Work order » Output only the lines below that start at the line containing "This screenshot has width=770, height=467." and end at the line containing "Given: Switch to Normal view in status bar", with both ends kept.

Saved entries
◆ ◆ ◆ ◆ ◆

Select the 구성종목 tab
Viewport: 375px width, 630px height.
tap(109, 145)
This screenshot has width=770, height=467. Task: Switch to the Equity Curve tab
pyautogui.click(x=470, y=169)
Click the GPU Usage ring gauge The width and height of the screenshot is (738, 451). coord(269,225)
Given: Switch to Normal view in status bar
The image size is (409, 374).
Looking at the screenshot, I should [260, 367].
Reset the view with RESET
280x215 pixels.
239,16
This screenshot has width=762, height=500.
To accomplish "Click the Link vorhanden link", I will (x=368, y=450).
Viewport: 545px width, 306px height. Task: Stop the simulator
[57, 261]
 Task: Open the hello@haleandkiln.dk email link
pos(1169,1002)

◆ ◆ ◆ ◆ ◆

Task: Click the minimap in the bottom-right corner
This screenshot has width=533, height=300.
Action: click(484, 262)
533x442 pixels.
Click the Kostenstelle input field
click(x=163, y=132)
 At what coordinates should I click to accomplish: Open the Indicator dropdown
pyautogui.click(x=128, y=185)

◆ ◆ ◆ ◆ ◆

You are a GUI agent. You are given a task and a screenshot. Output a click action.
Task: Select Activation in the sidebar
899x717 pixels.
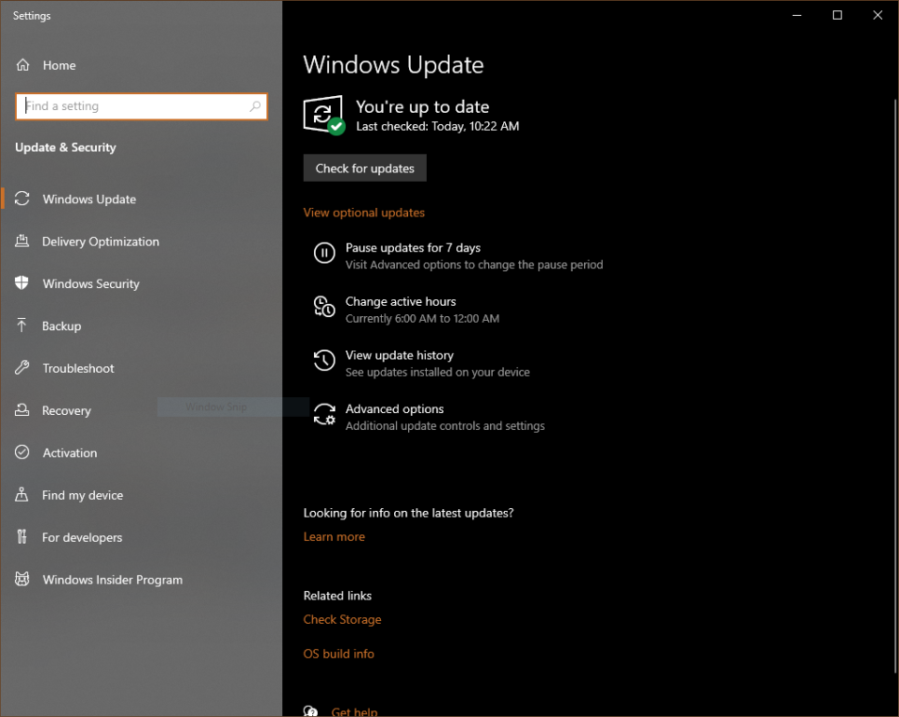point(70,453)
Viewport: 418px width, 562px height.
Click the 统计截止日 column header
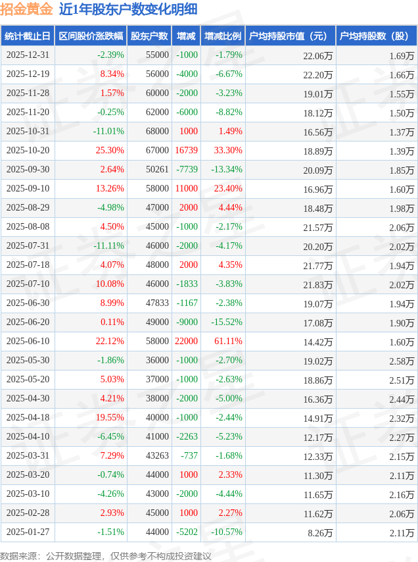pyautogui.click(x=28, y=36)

◆ ◆ ◆ ◆ ◆

Response »
This screenshot has width=770, height=467. Task: Switch to the Equity Curve tab
pyautogui.click(x=470, y=169)
Click the GPU Usage ring gauge The width and height of the screenshot is (738, 451). coord(269,225)
Given: Switch to Normal view in status bar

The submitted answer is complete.